March 22, 2022 – The University of Oklahoma has received funding from the National Institutes of Health to establish the Oklahoma Center of Medical Imaging for Translational Cancer Research, a collaboration between the Gallogly College of Engineering on the OU Norman campus and OU Health Stephenson Cancer Center in Oklahoma City. 

The award from the Centers of Biomedical Research Excellence (COBRE) program of the NIH is expected to provide more than $11.3 million over a five-year Phase 1 period, with the opportunity to compete for renewal for up to three phases. The first phase supports the center’s establishment to galvanize multidisciplinary biomedical research through equipment and facilities support to junior faculty. This is the second COBRE center on OU’s Norman campus, joining the Oklahoma COBRE in Structural Biology. 

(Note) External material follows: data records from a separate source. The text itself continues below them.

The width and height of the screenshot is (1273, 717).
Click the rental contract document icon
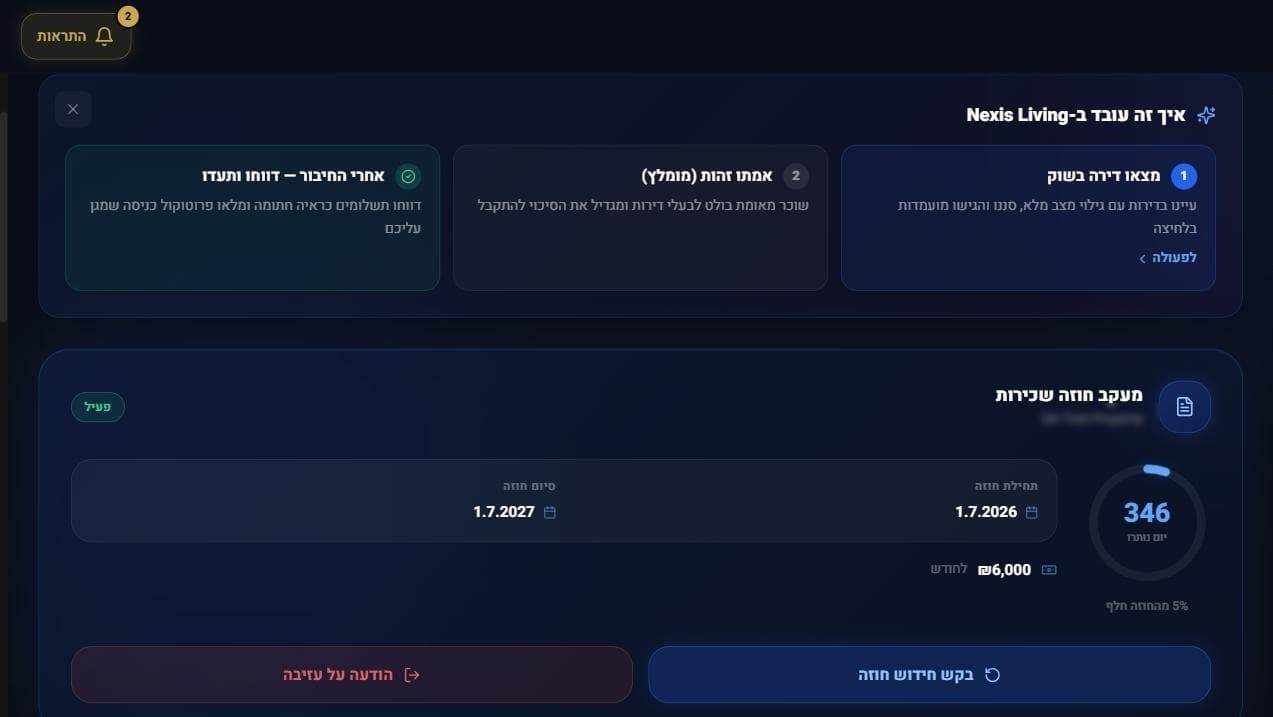pyautogui.click(x=1184, y=407)
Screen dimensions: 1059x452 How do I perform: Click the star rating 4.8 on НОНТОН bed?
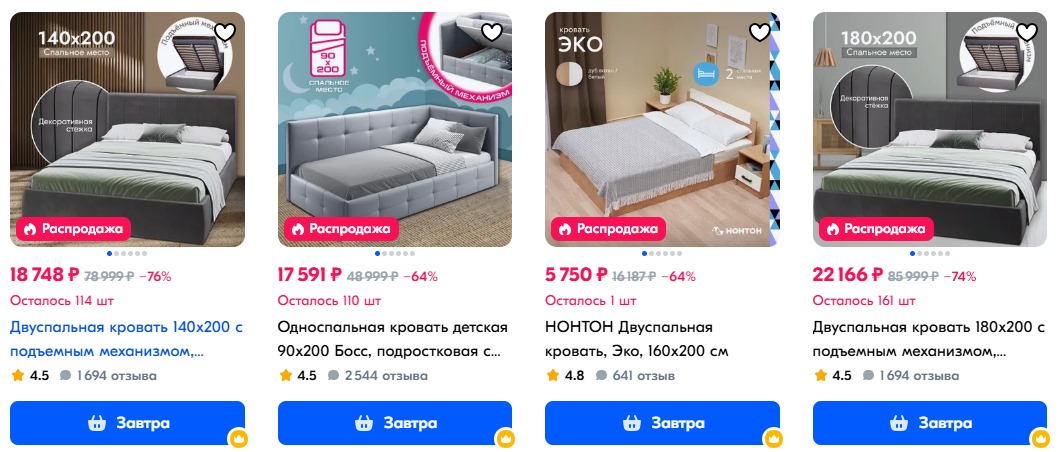[x=565, y=376]

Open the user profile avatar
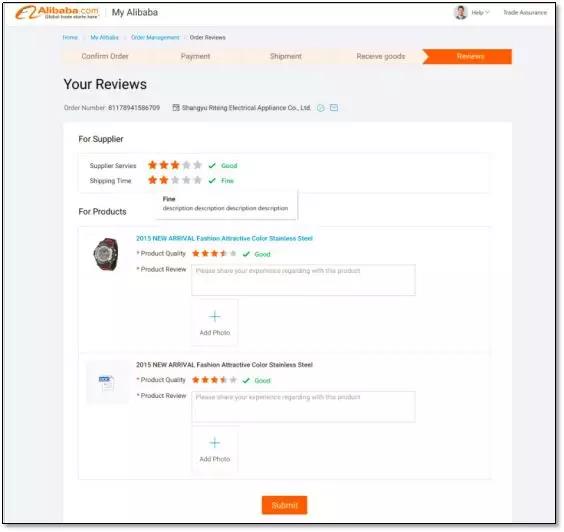point(461,13)
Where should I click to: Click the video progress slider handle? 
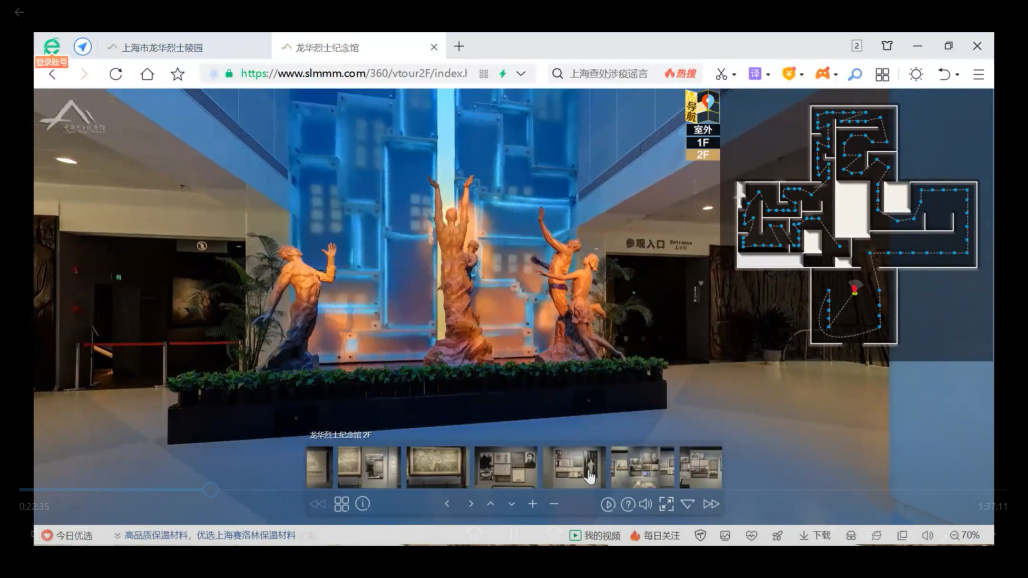(x=211, y=490)
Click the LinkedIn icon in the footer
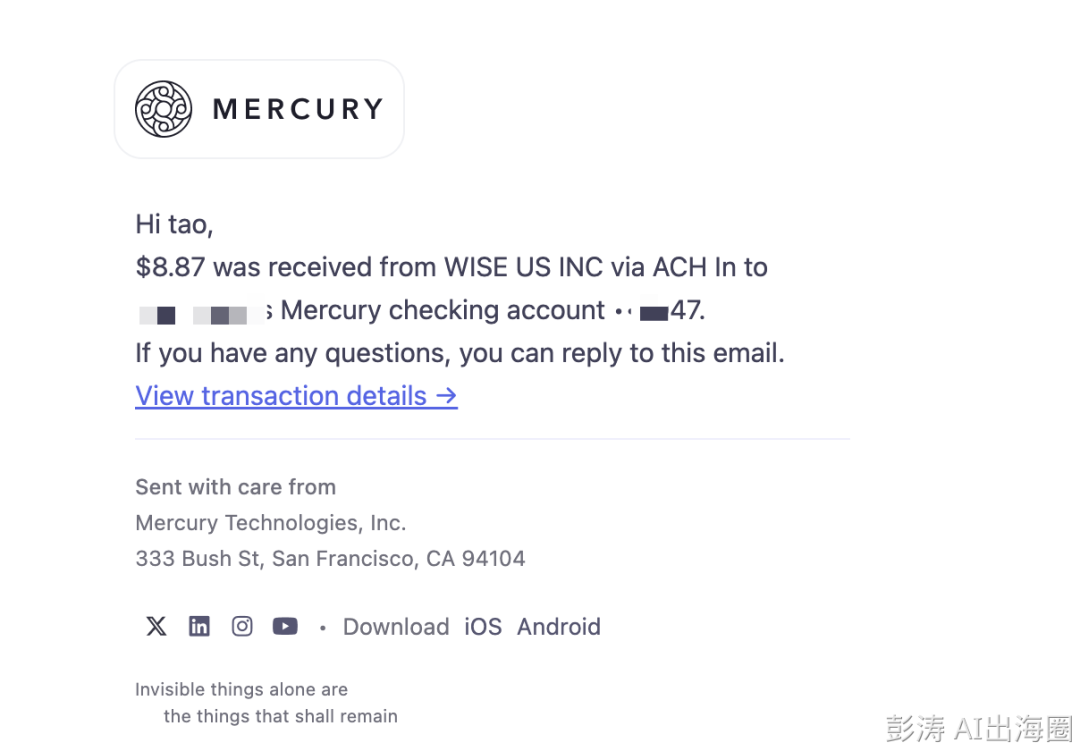1080x751 pixels. (x=199, y=626)
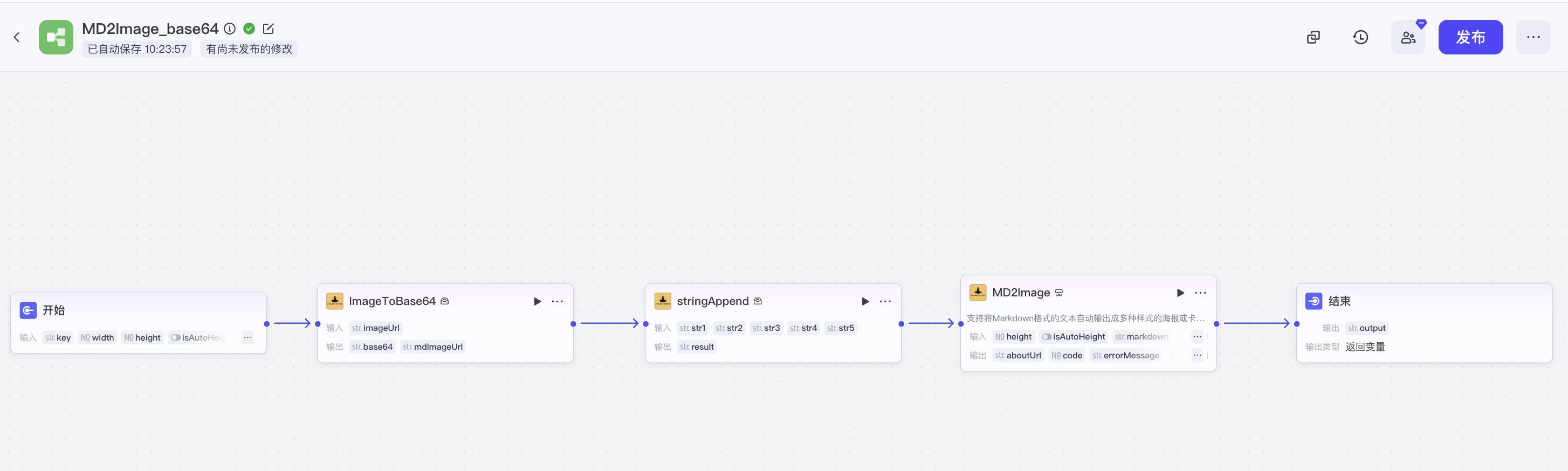Run the MD2Image node with its play button
The image size is (1568, 471).
(1180, 293)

Medical imaging is an essential tool to help doctors and scientists assess the size and scope of a tumor that will be effectively removed by surgery, as well as the rate at which tumors shrink in response to medical interventions such as chemotherapy or radiation therapy. OU researchers are investigating multiple avenues to help improve medical imaging use in cancer detection, diagnosis and treatment. 

While imaging is the most common testing method used by clinicians, it can be difficult to read these images based on the level of variations among tumors, cancers, and most diseases. Due to this high variability, the diagnostic results could be different for each clinician or hospital, which can reduce treatment efficacy if the proper method isn’t used. 

To counter this challenge, the center’s researchers are developing quantitative imaging markers to provide an objective measure or index that can reduce subjectivity and improve consistency for medical image diagnosis using two primary types of research approaches. 

The first approach is to develop new investigative cutting-edge imaging modalities to expand the ability of doctors to see or detect more detailed tumor internal structures such as using advanced optical imaging modalities and technology. 

The second is to explore and extract more effective image features from the existing clinical imaging modalities – like CT, MRI and X-ray images – and then using artificial intelligence or machine learning models to develop new quantitative imaging markers to help reduce subjectivity and variability of cancer diagnosis and predicting cancer prognosis.